> Task goal: Copy each entry below exactly.

> Records for the task:
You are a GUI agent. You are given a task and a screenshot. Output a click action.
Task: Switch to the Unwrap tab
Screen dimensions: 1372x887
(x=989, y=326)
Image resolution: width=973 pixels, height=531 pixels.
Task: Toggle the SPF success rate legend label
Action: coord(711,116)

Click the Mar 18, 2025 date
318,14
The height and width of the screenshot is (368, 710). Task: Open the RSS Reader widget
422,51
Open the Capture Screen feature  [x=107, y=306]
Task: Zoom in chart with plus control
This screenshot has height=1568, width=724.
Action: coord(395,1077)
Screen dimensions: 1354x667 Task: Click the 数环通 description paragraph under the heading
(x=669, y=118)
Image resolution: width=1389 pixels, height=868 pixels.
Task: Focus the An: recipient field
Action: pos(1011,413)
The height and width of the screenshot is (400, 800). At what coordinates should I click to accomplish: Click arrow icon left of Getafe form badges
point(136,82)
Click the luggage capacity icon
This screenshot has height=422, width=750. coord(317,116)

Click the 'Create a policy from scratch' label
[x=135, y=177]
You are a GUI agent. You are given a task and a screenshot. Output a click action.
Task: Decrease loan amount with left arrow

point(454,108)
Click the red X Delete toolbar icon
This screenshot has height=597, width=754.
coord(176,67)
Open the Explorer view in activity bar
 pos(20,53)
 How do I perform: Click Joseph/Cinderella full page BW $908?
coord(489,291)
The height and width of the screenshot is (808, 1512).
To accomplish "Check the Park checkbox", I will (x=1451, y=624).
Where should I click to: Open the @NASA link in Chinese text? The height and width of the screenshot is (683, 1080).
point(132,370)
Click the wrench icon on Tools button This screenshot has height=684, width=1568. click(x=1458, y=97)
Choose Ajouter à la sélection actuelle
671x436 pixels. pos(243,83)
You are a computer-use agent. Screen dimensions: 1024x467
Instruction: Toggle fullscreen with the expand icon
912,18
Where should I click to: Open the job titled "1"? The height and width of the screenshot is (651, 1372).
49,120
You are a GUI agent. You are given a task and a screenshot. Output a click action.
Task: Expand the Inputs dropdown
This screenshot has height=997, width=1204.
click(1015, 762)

> Solution for this problem:
You are a GUI agent. You are given a task and a screenshot. Output a click action.
Task: Switch to the Unwrap tab
Screen dimensions: 1372x887
(x=989, y=326)
Image resolution: width=973 pixels, height=531 pixels.
Task: Toggle the SPF success rate legend label
Action: coord(711,116)

Click the Mar 18, 2025 date
318,14
The height and width of the screenshot is (368, 710). Task: Open the RSS Reader widget
422,51
Open the Capture Screen feature  [x=107, y=306]
Task: Zoom in chart with plus control
This screenshot has height=1568, width=724.
Action: coord(395,1077)
Screen dimensions: 1354x667 Task: Click the 数环通 description paragraph under the heading
(x=669, y=118)
Image resolution: width=1389 pixels, height=868 pixels.
Task: Focus the An: recipient field
Action: pos(1011,413)
The height and width of the screenshot is (400, 800). At what coordinates should I click to accomplish: Click arrow icon left of Getafe form badges
point(136,82)
Click the luggage capacity icon
This screenshot has height=422, width=750. coord(317,116)

Click the 'Create a policy from scratch' label
[x=135, y=177]
You are a GUI agent. You are given a task and a screenshot. Output a click action.
Task: Decrease loan amount with left arrow

point(454,108)
Click the red X Delete toolbar icon
This screenshot has height=597, width=754.
coord(176,67)
Open the Explorer view in activity bar
 pos(20,53)
 How do I perform: Click Joseph/Cinderella full page BW $908?
coord(489,291)
The height and width of the screenshot is (808, 1512).
To accomplish "Check the Park checkbox", I will (x=1451, y=624).
Where should I click to: Open the @NASA link in Chinese text? The height and width of the screenshot is (683, 1080).
point(132,370)
Click the wrench icon on Tools button This screenshot has height=684, width=1568. click(x=1458, y=97)
Choose Ajouter à la sélection actuelle
671x436 pixels. pos(243,83)
You are a computer-use agent. Screen dimensions: 1024x467
Instruction: Toggle fullscreen with the expand icon
912,18
Where should I click to: Open the job titled "1"? The height and width of the screenshot is (651, 1372).
49,120
You are a GUI agent. You are given a task and a screenshot. Output a click action.
Task: Expand the Inputs dropdown
This screenshot has height=997, width=1204.
click(1015, 762)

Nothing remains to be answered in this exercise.